◆ Seleção:
++++++++++

O presidente Lula e os 27 governadores – empossados em 1º de janeiro – atingirão no sábado, 10 de abril, a marca dos 100 dias de governo. No raciocínio propagandista que envolve a data, eles já fizeram as alterações de equipes e procedimentos e estão prontos para levar a termo o mandato de quatro anos conquistado nas eleições de outubro.
Apesar do oba-oba, a data não é diferente das outras 364 datas que compõem o ano. Não há a garantia de que os governantes tenham realmente tido condições ou vontade de usar a primeira centena de dias na estruturação das respectivas administrações. É necessário, no entanto, lembrar que os eleitos tiveram 45 dias de campanha, onde diziam tudo o que iriam fazer e, com isso ganharam os votos. Depois, em 60 dias de transição, deram entrevistas que pareciam aulas da tarefa que executariam e, agora, chega-se aos 100 dias de empossados com interrogações. Somados os três períodos (45+60+100), temos 205 dias, isto é, quase 7 meses. Quem lá no começo, durante a campanha pelo rádio e televisão, já dizia o que fazer e como fazer, não tem desculpas e a demora nas ações já começa a irritar o eleitorado que acreditou em sua palavra. Só há um caminho: cumprir.

++++++++++

◆ Conjunto de linhas:
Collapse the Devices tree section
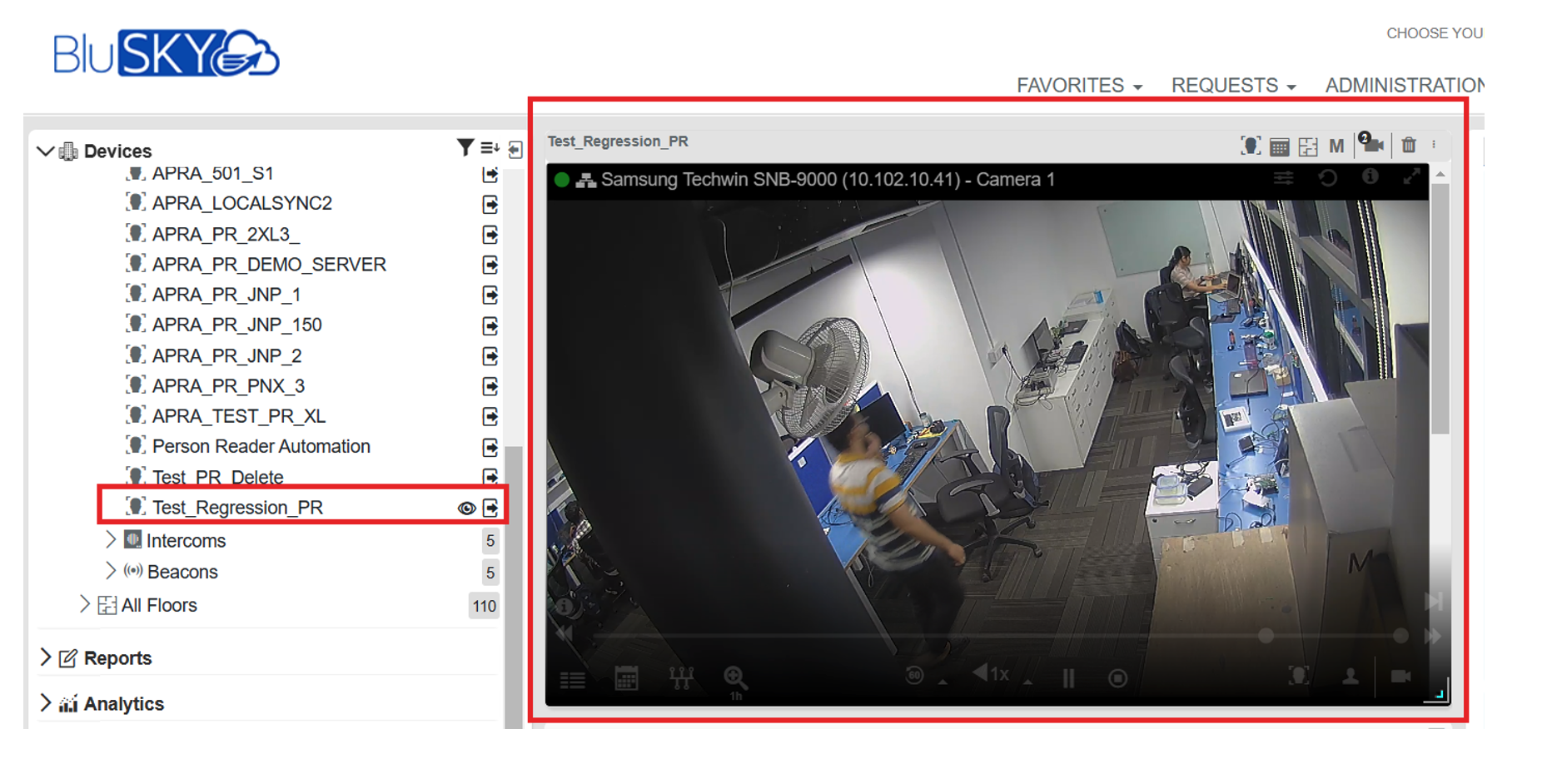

++++++++++

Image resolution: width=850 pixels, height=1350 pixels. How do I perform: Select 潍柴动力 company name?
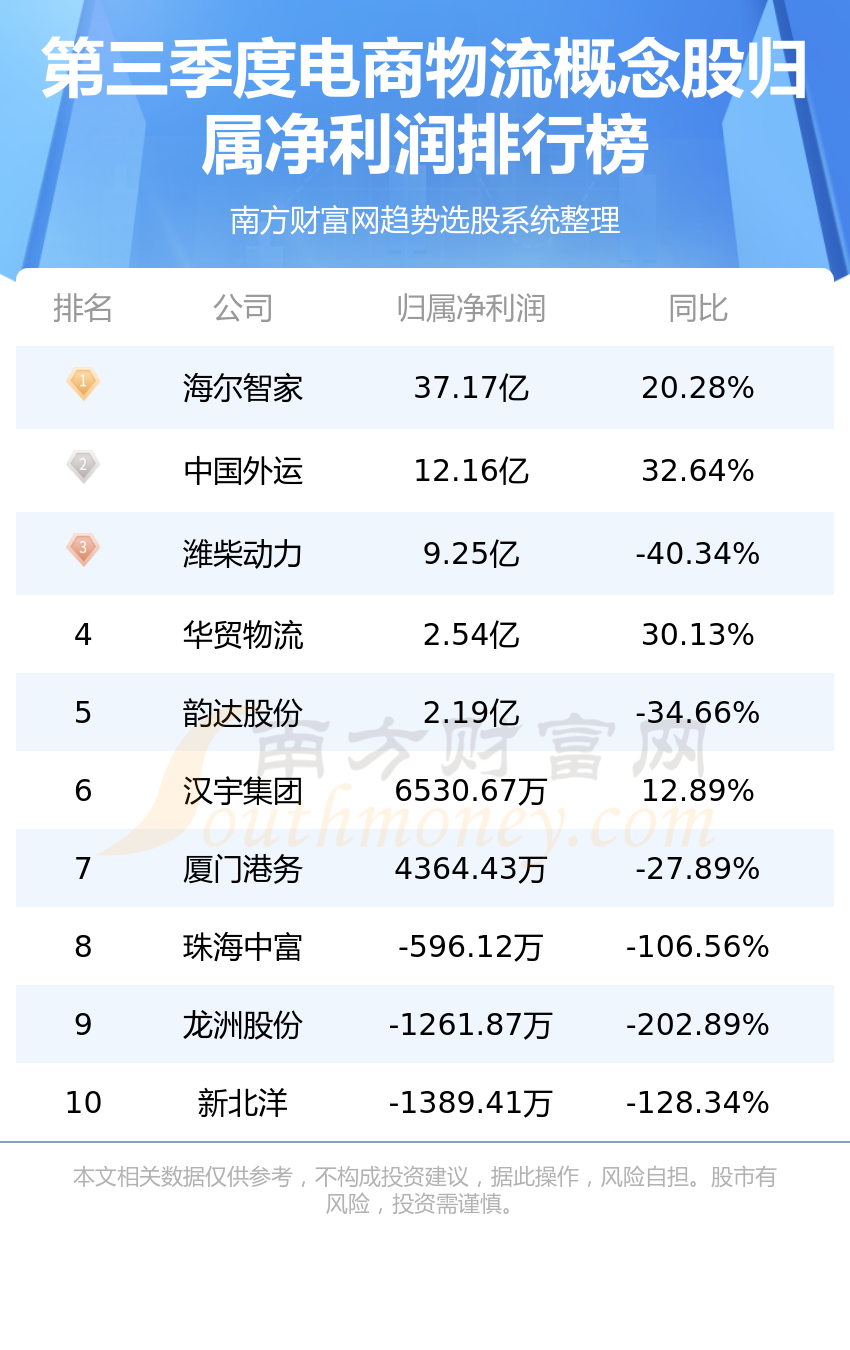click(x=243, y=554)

++++++++++

◆ O que fazer:
Por favor, reproduza sem nenhuma alteração o trecho do texto sobre os 100 dias de governo entre "Apesar do oba-oba, a" e "um caminho: cumprir.", inclusive.

◆ Solução:
Apesar do oba-oba, a data não é diferente das outras 364 datas que compõem o ano. Não há a garantia de que os governantes tenham realmente tido condições ou vontade de usar a primeira centena de dias na estruturação das respectivas administrações. É necessário, no entanto, lembrar que os eleitos tiveram 45 dias de campanha, onde diziam tudo o que iriam fazer e, com isso ganharam os votos. Depois, em 60 dias de transição, deram entrevistas que pareciam aulas da tarefa que executariam e, agora, chega-se aos 100 dias de empossados com interrogações. Somados os três períodos (45+60+100), temos 205 dias, isto é, quase 7 meses. Quem lá no começo, durante a campanha pelo rádio e televisão, já dizia o que fazer e como fazer, não tem desculpas e a demora nas ações já começa a irritar o eleitorado que acreditou em sua palavra. Só há um caminho: cumprir.